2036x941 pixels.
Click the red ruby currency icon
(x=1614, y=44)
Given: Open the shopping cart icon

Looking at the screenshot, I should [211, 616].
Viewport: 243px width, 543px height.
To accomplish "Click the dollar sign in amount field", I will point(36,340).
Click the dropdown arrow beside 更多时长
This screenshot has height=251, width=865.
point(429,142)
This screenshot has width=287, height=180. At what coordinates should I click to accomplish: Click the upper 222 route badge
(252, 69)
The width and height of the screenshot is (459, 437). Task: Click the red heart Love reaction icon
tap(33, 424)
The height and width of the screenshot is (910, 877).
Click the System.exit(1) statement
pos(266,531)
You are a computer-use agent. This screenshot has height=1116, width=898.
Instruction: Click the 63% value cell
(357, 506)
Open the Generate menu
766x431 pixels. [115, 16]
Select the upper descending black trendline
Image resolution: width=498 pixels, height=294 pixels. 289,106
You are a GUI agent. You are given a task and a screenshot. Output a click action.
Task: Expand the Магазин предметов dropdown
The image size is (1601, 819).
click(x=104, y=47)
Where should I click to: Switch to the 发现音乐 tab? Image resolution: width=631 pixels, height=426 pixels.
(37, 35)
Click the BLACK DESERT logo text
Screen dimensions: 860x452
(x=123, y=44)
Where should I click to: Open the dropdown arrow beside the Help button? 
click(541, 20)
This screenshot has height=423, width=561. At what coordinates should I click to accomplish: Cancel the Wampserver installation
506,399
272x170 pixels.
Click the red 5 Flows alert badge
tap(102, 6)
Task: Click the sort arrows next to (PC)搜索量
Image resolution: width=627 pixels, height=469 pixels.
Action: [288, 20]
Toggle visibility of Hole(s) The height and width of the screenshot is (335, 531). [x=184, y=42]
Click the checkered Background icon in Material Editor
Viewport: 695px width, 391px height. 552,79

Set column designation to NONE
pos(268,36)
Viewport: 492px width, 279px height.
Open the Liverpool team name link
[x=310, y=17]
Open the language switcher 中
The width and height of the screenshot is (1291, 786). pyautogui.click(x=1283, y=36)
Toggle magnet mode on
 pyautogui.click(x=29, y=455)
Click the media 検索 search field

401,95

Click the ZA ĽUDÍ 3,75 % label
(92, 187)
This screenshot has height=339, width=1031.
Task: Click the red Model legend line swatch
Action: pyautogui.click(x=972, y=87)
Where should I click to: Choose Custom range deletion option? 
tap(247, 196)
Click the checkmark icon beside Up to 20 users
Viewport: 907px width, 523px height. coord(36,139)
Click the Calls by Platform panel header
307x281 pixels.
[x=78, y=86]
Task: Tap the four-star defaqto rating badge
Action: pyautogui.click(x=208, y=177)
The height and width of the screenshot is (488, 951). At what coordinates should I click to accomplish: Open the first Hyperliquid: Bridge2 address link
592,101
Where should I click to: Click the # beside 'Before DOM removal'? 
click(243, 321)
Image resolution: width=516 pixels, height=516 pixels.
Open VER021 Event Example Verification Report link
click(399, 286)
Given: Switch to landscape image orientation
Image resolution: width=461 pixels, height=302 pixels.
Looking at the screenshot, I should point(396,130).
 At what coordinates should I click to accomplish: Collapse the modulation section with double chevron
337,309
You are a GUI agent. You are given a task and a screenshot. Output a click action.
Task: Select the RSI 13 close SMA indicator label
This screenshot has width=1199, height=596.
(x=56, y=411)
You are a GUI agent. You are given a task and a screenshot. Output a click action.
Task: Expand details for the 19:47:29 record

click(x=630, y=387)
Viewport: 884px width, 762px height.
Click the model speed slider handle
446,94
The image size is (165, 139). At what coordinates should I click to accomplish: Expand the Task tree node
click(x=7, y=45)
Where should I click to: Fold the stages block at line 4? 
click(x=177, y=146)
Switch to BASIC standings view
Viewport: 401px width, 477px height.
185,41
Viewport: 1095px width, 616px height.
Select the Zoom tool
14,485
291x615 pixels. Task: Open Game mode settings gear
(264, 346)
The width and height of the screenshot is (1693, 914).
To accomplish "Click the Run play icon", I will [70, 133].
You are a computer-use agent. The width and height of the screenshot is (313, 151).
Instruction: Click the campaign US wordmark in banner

════

■ Task directions
Output only the lines that run from the one containing "Image resolution: width=516" through the last line of the material above, both included.

■ Completed exercise
Image resolution: width=516 pixels, height=516 pixels.
Open VER021 Event Example Verification Report link
click(399, 286)
Given: Switch to landscape image orientation
Image resolution: width=461 pixels, height=302 pixels.
Looking at the screenshot, I should point(396,130).
 At what coordinates should I click to accomplish: Collapse the modulation section with double chevron
337,309
You are a GUI agent. You are given a task and a screenshot. Output a click action.
Task: Select the RSI 13 close SMA indicator label
This screenshot has width=1199, height=596.
(x=56, y=411)
You are a GUI agent. You are given a task and a screenshot. Output a click action.
Task: Expand details for the 19:47:29 record

click(x=630, y=387)
Viewport: 884px width, 762px height.
Click the model speed slider handle
446,94
The image size is (165, 139). At what coordinates should I click to accomplish: Expand the Task tree node
click(x=7, y=45)
Where should I click to: Fold the stages block at line 4? 
click(x=177, y=146)
Switch to BASIC standings view
Viewport: 401px width, 477px height.
185,41
Viewport: 1095px width, 616px height.
Select the Zoom tool
14,485
291x615 pixels. Task: Open Game mode settings gear
(264, 346)
The width and height of the screenshot is (1693, 914).
To accomplish "Click the Run play icon", I will [70, 133].
You are a computer-use agent. The width and height of the screenshot is (313, 151).
Instruction: Click the campaign US wordmark in banner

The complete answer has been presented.